The past few days I was listening to a talk called The Joy of Food by Chef Francis Foucachon. I listened to this beautiful, thoughtful presentation while trying to juggle at least five different online ‘projects’ at once. Research this. Post about that. Oh, but first I must look this up! Oh man, I forgot to do that. Did I check this off my list? Oh, I’d better write this down before I forget it. Hey, that’s right, I need to do that too.
In the background of my random, disjointed ‘productivity’, Monsieur Foucachon was talking about the blessing of food and a dedicated meal time for family and friends to gather for an unrushed time to savor food and fellowship.
I paused the DVD and sat silent for a moment. That’s…..that’s honestly beautiful. I thought. I want to live like that. I never wanted to run from one activity to another. As a child I was a member of a slow-paced family (by American standards), but we still did our fair share of rushing to activities a few times a week. Staying at home every day would garner very little protest from me. I love home and building a home-culture— Someday I want to create a warm, welcoming sanctuary for my family to grow and for us to practice quiet, relationally warm hospitality.
And yet, even in my quiet introvertedness, I feel torn and rushed. I see the unending list of things I would like to learn and accomplish and study and pursue, and I feel as if I am being caught up in a whirlwind and I must sink to the floor and cover my head to hide from it all.

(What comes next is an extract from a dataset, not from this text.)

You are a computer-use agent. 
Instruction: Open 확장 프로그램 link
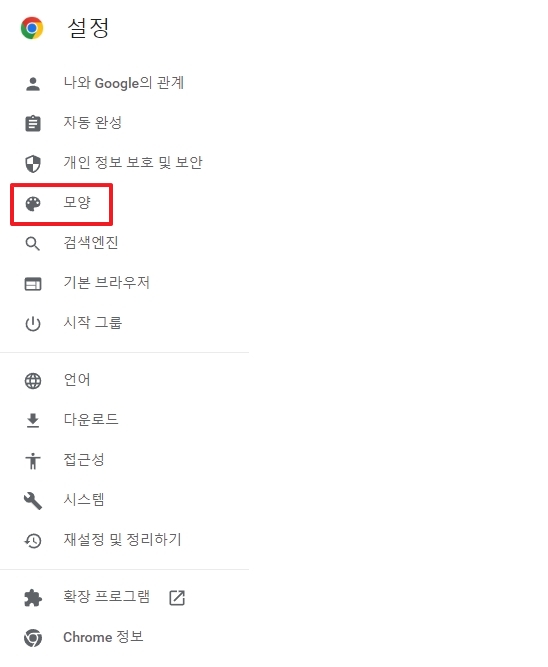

How do I balance it to have the productive life I believe is so important, and yet not be so rushed to be productive that I run past the beauty of life? Is savoring beauty, after all, a form of productivity? If I lay down a project I’ve set aside an hour to work on to stare in wonder at a sunset shining through the woodlands, setting weeds and vines aglow with a magical brilliance, is it a good use of my time? I think it is. So I then it would follow that…..
Spending hours on crafting a beautiful meal served on attractive dishes and taking the time to set the table tastefully, even going outside for fifteen minutes to pick leaves and twigs for a centerpiece;
Lying on my bed reading to a small child who interrupted my studies;
Drawing a little scene on an envelope which needs to be mailed that morning;
Organizing the washroom decor to be more symmetrical and tasteful;
Instead of mindlessly eating in front of the laptop while I work, sitting down at the table and appreciating my meal– the colors, aroma, flavor, and texture;
These are not ‘distractions’ from my ‘real life’, my ‘productivity’, but rather crucial elements to creating a life of thankful beauty instead of a life of chaos.
This is a seed-thought. It pleads to be pondered. The subject of beauty itself is something that calls for study. And I mean to study it.